Oltre la tecnica. Come la GenAI ridefinisce il vero

La GenAI appare come una soglia antropologica, non solo tecnologica. L’Europa risponde con regole, ma ciò che è in gioco è l’ontologia stessa dell’umano
Tv

Viviamo in un’epoca in cui non si producono soltanto beni, ma ontologie. L’intelligenza artificiale generativa (GenAI) – protagonista del recente Generative AI Outlook Report della Commissione Europea – non si limita a eseguire, ma instaura: è il principio attivo di una nuova iperproduzione semantica, un’industria del senso che prescinde dall’intenzionalità soggettiva.

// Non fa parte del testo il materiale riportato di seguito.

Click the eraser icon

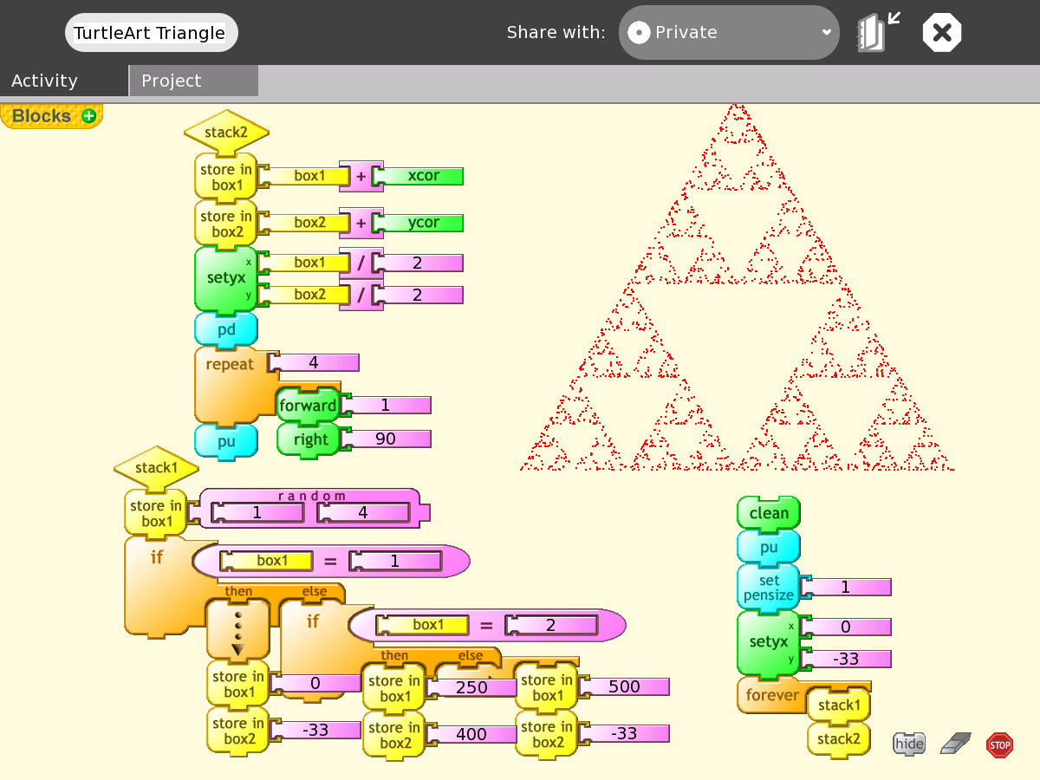coord(956,744)
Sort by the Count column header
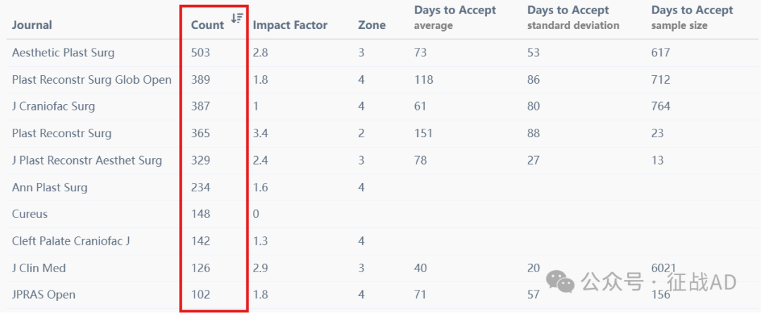Screen dimensions: 761x313 [208, 25]
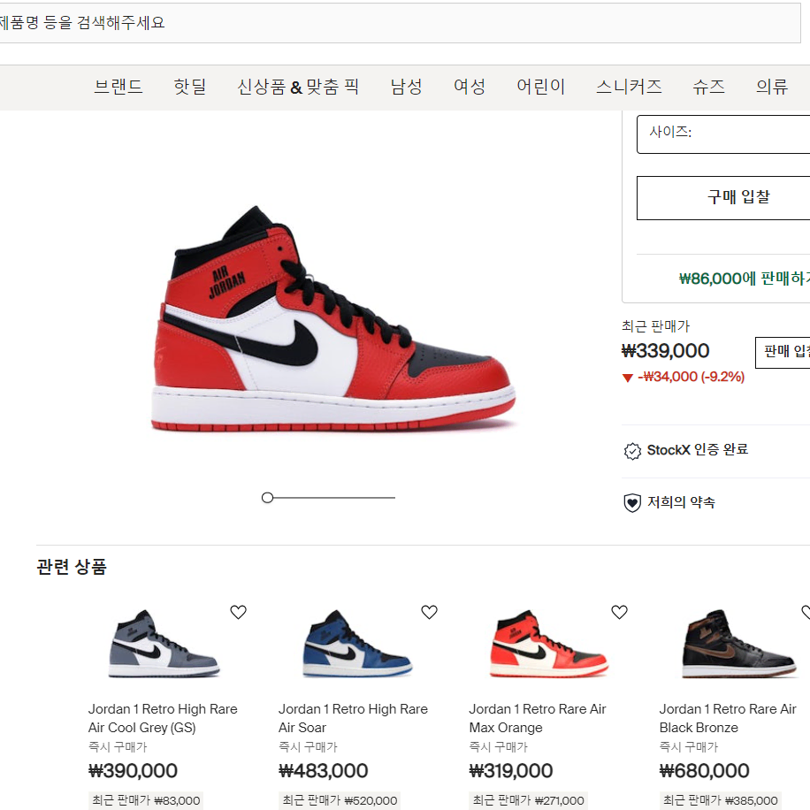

Ogni istante, macchine linguistiche generano testi, immagini, suoni che non hanno mai attraversato una coscienza, né necessitano di una destinazione umana per esistere.

L’Europa tenta di imbrigliare questa forza attraverso dispositivi normativi novecenteschi – watermark, AI Act, trasparenza obbligatoria – ma, come ha sottolineato Byung-Chul Han, la trasparenza assoluta genera una nuova opacità. L’etichetta universale “Contenuto generato da IA” dissolve ogni differenza: nella tautologia dell’etichettato, l’autentico scompare. L’ontologia del documento si smaterializza in un flusso continuo di segni che, proprio perché segnati, perdono consistenza.

Il report interroga anche la dimensione produttiva: la GenAI non si limita a sostituire funzioni lavorative, ma ridefinisce i regimi di significazione. Automatizza l’interpretazione, compone senza vissuto, crea senza soggetto. L’essere umano, in questo contesto, si riconfigura come prompt engineer , figura sacerdotale e liturgica, incaricata non di comprendere ma di evocare – attraverso formule linguistiche – una divinità computazionale, indifferente ma potentemente esecutiva.

Particolarmente densa è la sezione sui commons digitali. Archivi aperti, enciclopedie collettive, repository di sapere condiviso rischiano di essere saturati da materiale artificiale. Si tratta di un nuovo rumore ontologico: una babele generativa che rende indistinguibile il sapere dalla sua simulazione. E nel rumore, il silenzio – condizione trascendentale della riflessione – svanisce. Perché il pensiero non è nella moltiplicazione dei segni, ma nel loro sospendere.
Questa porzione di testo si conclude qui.